[Problem details]:
Please render the records from the line containing "is (744, 1176)." through the line containing "x-tick-label: 0 is", inclusive, as a numbered list with blank lines left out, and include no other lines.

Start of Task data

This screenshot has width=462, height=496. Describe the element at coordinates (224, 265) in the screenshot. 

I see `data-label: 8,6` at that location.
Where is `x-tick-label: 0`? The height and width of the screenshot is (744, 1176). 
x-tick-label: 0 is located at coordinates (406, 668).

End of Task data
Start of Task data

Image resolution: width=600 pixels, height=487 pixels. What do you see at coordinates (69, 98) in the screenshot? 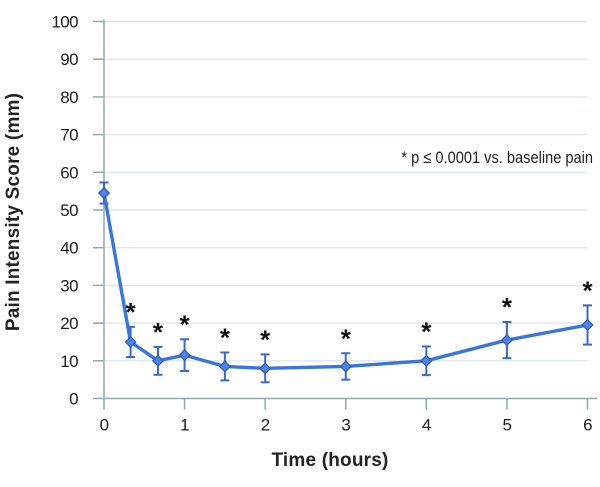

End of Task data

[Task output]:
1. Where is `x-tick-label: 0`? The height and width of the screenshot is (744, 1176). 
2. x-tick-label: 0 is located at coordinates (406, 668).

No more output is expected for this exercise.